Collected data entries:
= Beginning of Section =
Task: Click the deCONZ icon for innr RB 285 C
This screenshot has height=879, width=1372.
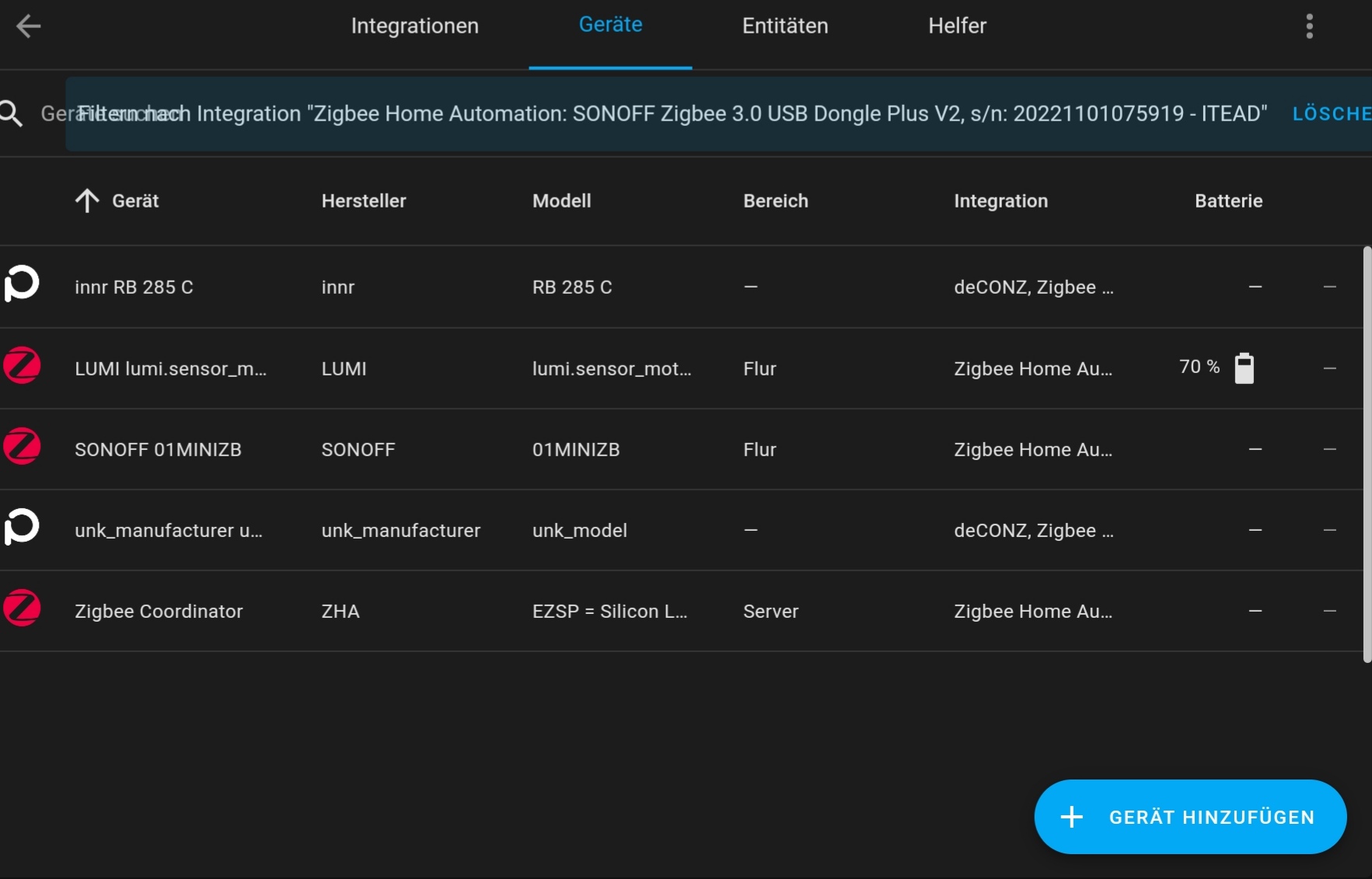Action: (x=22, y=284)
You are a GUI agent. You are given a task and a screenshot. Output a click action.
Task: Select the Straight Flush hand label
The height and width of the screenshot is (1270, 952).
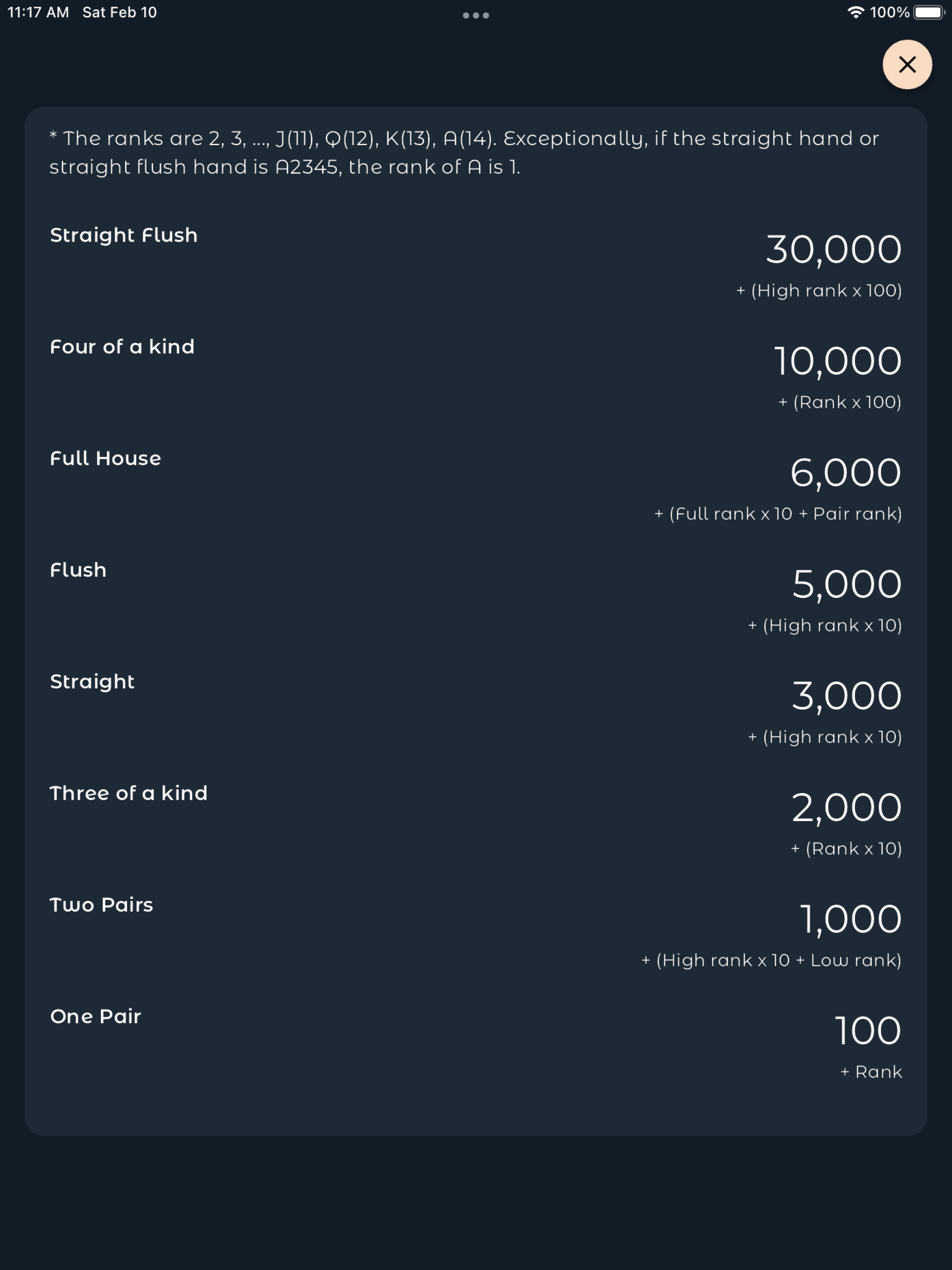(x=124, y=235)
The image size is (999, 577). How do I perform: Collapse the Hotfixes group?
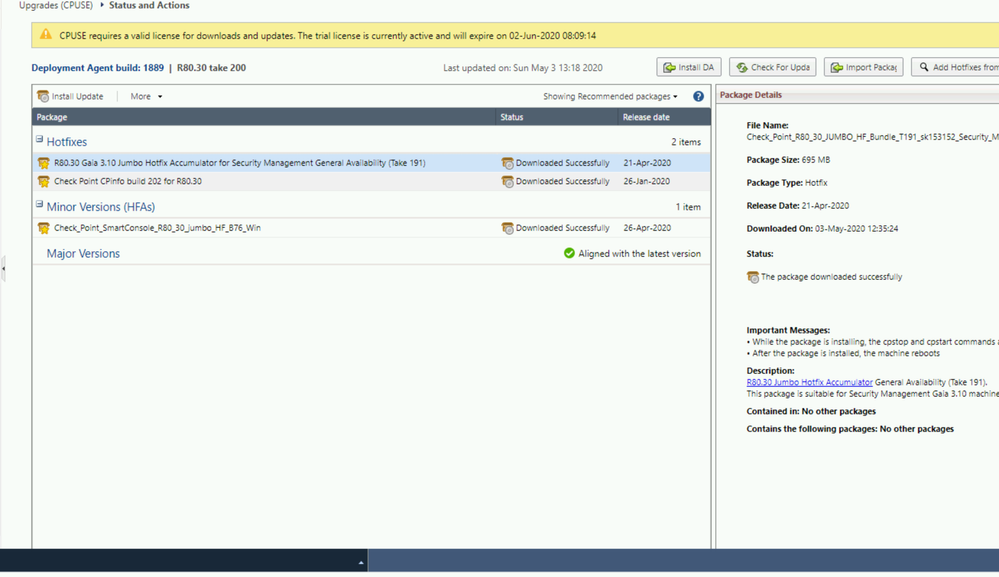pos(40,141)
= End of Section =
• What the exercise asks
All of the entries must be reproduced exactly, apart from the pictures, which are to be dropped.

• Response to this task
Task: Click the deCONZ icon for innr RB 285 C
This screenshot has height=879, width=1372.
Action: (x=22, y=284)
You are a GUI agent. You are given a task and a screenshot. Output a click action.
Task: Select the Straight Flush hand label
The height and width of the screenshot is (1270, 952).
(x=124, y=235)
The image size is (999, 577). How do I perform: Collapse the Hotfixes group?
pos(40,141)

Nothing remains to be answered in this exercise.